Two senior radiation oncologists independently performed a blind clinical evaluation of all AP and MP plans, based on the dose distributions, DVHs for all structures and a summary table reporting the most important parameters. The radiation oncologists rated the plans at first judging the clinical acceptability of each plan (pass or not pass) and secondary expressing their preferences using a clinical judgement based on a three-score scale (AP better than MP, MP better than AP and no preference). Cohen’s kappa coefficient k was calculated to assess the inter-clinicians agreement33, with score defined as excellent (k > 0.81), good (0.61 < k < 0.80), moderate (0.41 < k < 0.60), fair (0.21 < k < 40) and poor (k < 0.20).

Results

Head-neck cancer cases

A summary of H, M and P indexes for MP and AP plans is reported in Table 2. Global PQI scores for MP and AP plans were found to be 0.796 ± 0.059 and 0.722 ± 0.056, respectively. No significant differences were found for the target coverage M index for nodal target volumes (PTV2 and PTV3) but MP plans showed larger hot-spot regions inside the PTV1 providing a worse M value. H index values show a higher capability of AP plans to better conform the doses to target volumes, especially to the prophylactic volumes. Regarding P index values for organs at risk sparing, AP plans provided a major sparing of parotid glands and a reduction of mean dose of 10% (3.7 Gy, p = 0.022).
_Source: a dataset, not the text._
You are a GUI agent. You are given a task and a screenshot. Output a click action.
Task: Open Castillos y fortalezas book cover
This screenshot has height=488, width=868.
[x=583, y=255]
Wilcoxon test also showed that the integral dose delivered to the patient body was significantly lower for AP plans than for the MP plans, with a reduction of 6.6% (p = 0.003). Figure 2 shows the dose distributions comparison for a representative patient.

Table 2 Comparison of scoring metrics between manual and automated planning for head-neck tumor cases.
Figure 2
figure 2

Comparison of dose distribution in axial, sagittal and coronal planes for a representative patient. Isodose curves are shown from 30 Gy to 70 Gy in 5 Gy steps. The PTV1, PTV2 and PTV3 target volumes are shown in red, blue and green contours, respectively.
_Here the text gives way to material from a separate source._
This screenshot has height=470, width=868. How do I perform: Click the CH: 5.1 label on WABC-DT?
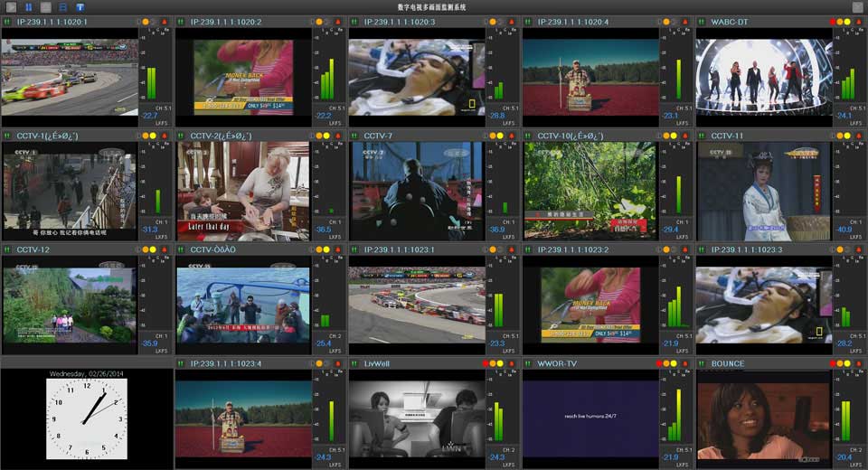[844, 108]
High-risk prostate cancer cases

A summary of H, M and P indexes for MP and AP plans is reported in Table 3. Global PQI scores for MP and AP plans were found to be 0.429 ± 0.053 and 0.400 ± 0.0.049, respectively. No significant differences were found for the target coverage M index alone. H conformity index values was significantly better for AP plans (p = 0.003) suggesting an higher capability of dose conformation to the large concave shaped nodal target volume, as shown graphically in Fig. 3 for a representative patient. This ability also translated into a significant reduction of integral dose to non-tumour volumes of 7.2%. Regarding P values for OARs sparing, no significant differences were found for all relevant OARs between the two techniques (p = 0.477).

Table 3 Comparison of scoring metrics between manual and automated planning for high-risk prostate cancer cases.
Figure 3
figure 3

Comparison of dose distribution in axial, sagittal and coronal planes for a representative patient. Isodose curves are shown from 30 Gy to 60 Gy in 5 Gy steps. The PTV1 and PTV2 target volumes are shown in red and blue contours, respectively.

Endometrial cancer cases

A summary of H, M and P indexes for MP and AP plans is reported in Table 4. Global PQI scores for MP and AP plans were found to be 0.532 ± 0.095 and 0.472 ± 0.081, respectively. As for prostate cases, while no significant differences were found for the target coverage M index, H values showed a higher capability of AP plans to better conform the dose distribution to target volumes, especially to the large concave nodal volumes. This capability is highlighted in Fig. 4 showing the dose distribution for a representative patient and it is also evidenced by a significant reduction in the integral dose to non-tumor tissues of 10% (p = 0.010). Regarding P values for OARs sparing, no significant differences were found for all relevant OARs between the two techniques (p = 0.953).

Table 4 Comparison of scoring metrics between manual and automated planning for endometrial cancer cases.
Figure 4
figure 4

Comparison of dose distribution in axial, sagittal and coronal planes for a representative patient. Isodose curves are shown from 30 Gy to 60 Gy in 5 Gy steps. The PTV1 and PTV2 target volumes are shown in red and blue contours.

Plans variability comparison

Figure 5 shows the whiskers box-plots of CNs, H, M, P and global PQI for the three anatomical sites. In particular, 1 out of 36 patients (an high-risk prostate patient) reported a worse PQI value for AP plans. The figure also shows a qualitative reduction of CQV values for plans optimized with AP technique for almost all metrics. Table 5 reports the CQV and SD values calculated for the principal metrics used for plan comparison. AP plans reported a narrowing of the variability range of CQV for the global PQI values from 21% for endometrial cases to 37% for head neck cases. For each metric, the results of Levene’s test for homogeneity of SD between MP and AP plans are reported. In particular, AP plans reported a significant decrease in plans variability for the conformation numbers related to dose conformity to the large concave and irregular lymph-nodal volumes (CN2 and CN3).

Figure 5
figure 5

Whiskers box-plots of CNs, H, M, P and global PQI for the three anatomical sites for both MP and AP plans. The central line marks the median, the edge of the box are the 25th and 75th percentiles, black circles represent the extreme values. The whiskers extend to the adjacent values. The extent of the boxes represent the Inter Quartile Range (IQR).

Table 5 Summary of Coefficients of Quartile Variations (CQV) and standard deviations (SD) of CNs, H, M, P and global PQI for the three anatomical sites.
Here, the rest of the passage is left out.